Pour ce faire, Michel Bissonnette est d’avis que Radio-Canada doit offrir aux six quotidiens la possibilité de conclure des ententes journalistiques et corporatives qui respectent leur modèle d’affaires respectif.

Celles-ci pourraient inclure des enquêtes journalistiques ou encore la mise sur pied de campagne promotionnelle commune.

« Le journalisme d’enquête, c’est ce qui est le plus coûteux à faire. Très souvent la presse écrite s’est retirée du journalisme d’enquête parce qu’elle ne peut pas affecter quelqu’un pendant trois semaines et sans avoir d’articles au bout. Est-ce qu’on peut prendre une ressource chez nous et une ressource dans un des journaux pour mener des enquêtes? Est-ce qu’on peut faire des partenariats sur certains dossiers? Même chose sur le plan événementiel. On pourrait très bien faire comme on a fait avec le débat des chefs durant la dernière campagne électorale.

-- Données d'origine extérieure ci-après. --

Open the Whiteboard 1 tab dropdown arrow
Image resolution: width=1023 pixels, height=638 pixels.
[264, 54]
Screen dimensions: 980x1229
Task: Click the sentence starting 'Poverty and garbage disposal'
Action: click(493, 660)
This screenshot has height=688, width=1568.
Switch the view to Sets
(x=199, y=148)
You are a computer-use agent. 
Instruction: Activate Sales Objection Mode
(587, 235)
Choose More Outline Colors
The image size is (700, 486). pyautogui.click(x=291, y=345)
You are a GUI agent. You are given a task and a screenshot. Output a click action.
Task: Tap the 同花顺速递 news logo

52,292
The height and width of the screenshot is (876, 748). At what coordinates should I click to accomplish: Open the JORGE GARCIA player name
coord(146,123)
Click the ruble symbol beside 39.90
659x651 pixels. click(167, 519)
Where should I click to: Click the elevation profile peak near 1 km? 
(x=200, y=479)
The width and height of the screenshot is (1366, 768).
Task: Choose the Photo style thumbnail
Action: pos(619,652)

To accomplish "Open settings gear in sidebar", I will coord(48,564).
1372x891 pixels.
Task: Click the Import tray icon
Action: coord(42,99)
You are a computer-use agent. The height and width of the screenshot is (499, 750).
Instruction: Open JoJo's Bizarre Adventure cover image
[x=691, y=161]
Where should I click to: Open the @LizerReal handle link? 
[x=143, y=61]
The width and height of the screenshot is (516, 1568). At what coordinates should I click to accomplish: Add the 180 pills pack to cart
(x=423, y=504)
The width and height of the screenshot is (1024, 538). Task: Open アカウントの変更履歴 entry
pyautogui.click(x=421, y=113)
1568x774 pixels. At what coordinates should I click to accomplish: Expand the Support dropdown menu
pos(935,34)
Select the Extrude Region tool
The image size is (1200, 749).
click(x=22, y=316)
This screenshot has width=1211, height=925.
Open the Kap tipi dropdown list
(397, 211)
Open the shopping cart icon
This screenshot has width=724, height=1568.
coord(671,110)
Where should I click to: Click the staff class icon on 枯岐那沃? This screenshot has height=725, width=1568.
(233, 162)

On a assumé les coûts de production, ce qui nous a permis de diffuser le débat sur notre site web et sur celui des journaux de GCM », cite en exemple Michel Bissonnette.

Un modèle « gagnant-gagnant » pourrait aussi voir le jour en publicité, dit-il.

« On pourrait utiliser notre inventaire publicitaire pour soutenir les journaux. On sait qu’acheter de la publicité à la télévision, ça peut coûter cher. Or, on a des périodes de l’année où nous ne sommes pas vendus à 100 %. On pourrait utiliser ces périodes, qui coûtent moins cher, pour aider le modèle d’affaires. »

Michel Bissonnette insiste toutefois sur l’importance de préserver l’indépendance de chacun des médias.

« Il faut que le journalisme pratiqué dans les journaux régionaux et à Radio-Canada demeure un vrai journalisme indépendant. Il ne faut pas que ce soit un simple échange de contenu. Et que sur le plan corporatif, on puisse aussi se soutenir.

« La ligne qui est importante à respecter, c’est : comment on peut aider sans se substituer. Parce que si on se limite à un modèle où les journaux prennent les contenus de Radio-Canada, on met en péril le modèle d’affaires de la Presse canadienne. Et si on arrive là, on n’a rien gagné...».

La présence de Michel Bissonnette à Sherbrooke visait à souligner le 10e anniversaire de Radio-Canada Estrie et à annoncer l’intention du diffuseur public de demander le renouvellement de sa licence auprès du CRTC.